The Painted Desert Inn, which was built in the 1920s amid what is now the Petrified Forest National Park, reopened on Memorial Day weekend, reports the Arizona Daily Star. Here's the news release from the National Park Service about it.
It's no longer used for lodging, but as a museum. Fixing up the place wasn't easy:
Ironically, the soils that characterize the mottled Painted Desert posed the biggest challenge to the inn's restoration.
"They are two of the worst soils you can build on," Baiza said, referring to the absorbent and active clay and bentonite in the area.
Ultimately, the shifting substrate led to severe roof problems, and with 19 separate roofs, the complications only multiplied.

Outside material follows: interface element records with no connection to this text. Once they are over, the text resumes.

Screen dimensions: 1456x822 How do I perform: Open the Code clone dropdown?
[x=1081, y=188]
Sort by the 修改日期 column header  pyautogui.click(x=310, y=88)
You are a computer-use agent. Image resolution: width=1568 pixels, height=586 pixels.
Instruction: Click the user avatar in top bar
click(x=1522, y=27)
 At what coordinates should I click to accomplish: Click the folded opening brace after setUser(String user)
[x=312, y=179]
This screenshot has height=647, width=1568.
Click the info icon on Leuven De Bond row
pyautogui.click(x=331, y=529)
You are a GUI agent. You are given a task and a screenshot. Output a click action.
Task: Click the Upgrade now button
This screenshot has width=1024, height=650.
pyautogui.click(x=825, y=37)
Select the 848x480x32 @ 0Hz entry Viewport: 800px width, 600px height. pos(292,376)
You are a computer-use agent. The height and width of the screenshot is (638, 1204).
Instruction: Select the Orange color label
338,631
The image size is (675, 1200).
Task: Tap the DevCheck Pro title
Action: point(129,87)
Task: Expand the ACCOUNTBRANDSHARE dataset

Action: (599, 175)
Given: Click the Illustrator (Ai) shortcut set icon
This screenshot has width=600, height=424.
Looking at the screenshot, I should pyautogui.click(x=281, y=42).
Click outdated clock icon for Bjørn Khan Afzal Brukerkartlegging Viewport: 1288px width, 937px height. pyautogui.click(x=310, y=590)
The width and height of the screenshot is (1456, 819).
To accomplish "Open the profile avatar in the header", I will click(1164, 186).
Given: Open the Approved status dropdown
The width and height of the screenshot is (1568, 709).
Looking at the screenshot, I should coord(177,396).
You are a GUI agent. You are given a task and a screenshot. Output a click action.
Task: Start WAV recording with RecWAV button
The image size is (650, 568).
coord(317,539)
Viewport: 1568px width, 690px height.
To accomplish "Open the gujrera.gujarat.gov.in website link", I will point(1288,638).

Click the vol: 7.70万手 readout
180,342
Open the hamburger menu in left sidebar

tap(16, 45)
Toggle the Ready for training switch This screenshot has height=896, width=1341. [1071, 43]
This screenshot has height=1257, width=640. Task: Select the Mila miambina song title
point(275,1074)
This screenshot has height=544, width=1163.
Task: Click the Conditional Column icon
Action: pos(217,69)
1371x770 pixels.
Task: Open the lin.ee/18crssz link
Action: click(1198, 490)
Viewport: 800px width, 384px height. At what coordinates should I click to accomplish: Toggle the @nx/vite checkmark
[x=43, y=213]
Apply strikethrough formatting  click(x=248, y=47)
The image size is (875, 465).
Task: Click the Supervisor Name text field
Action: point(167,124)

The Western Archeological Conservation Center in Tucson had a role in refurbishing the original Civilian Conservation Corps light fixtures. The hammered-tin lamps from the late 1930s have been cleaned and rewired, giving off brighter light than they used to. The long outmoded plumbing and electrical wiring is now up to code. The restored skylights feature motifs found in nearby petroglyphs.
Historic photos couldn't convey the vivid colors that Mary Elizabeth Jane Colter used when she redesigned the building in the late 1930s, but park historians were able to recover the original colors from a dining room chair. Under layers of paint, they found the bright coral, turquoise and lemony yellow that Colter adopted for the interior.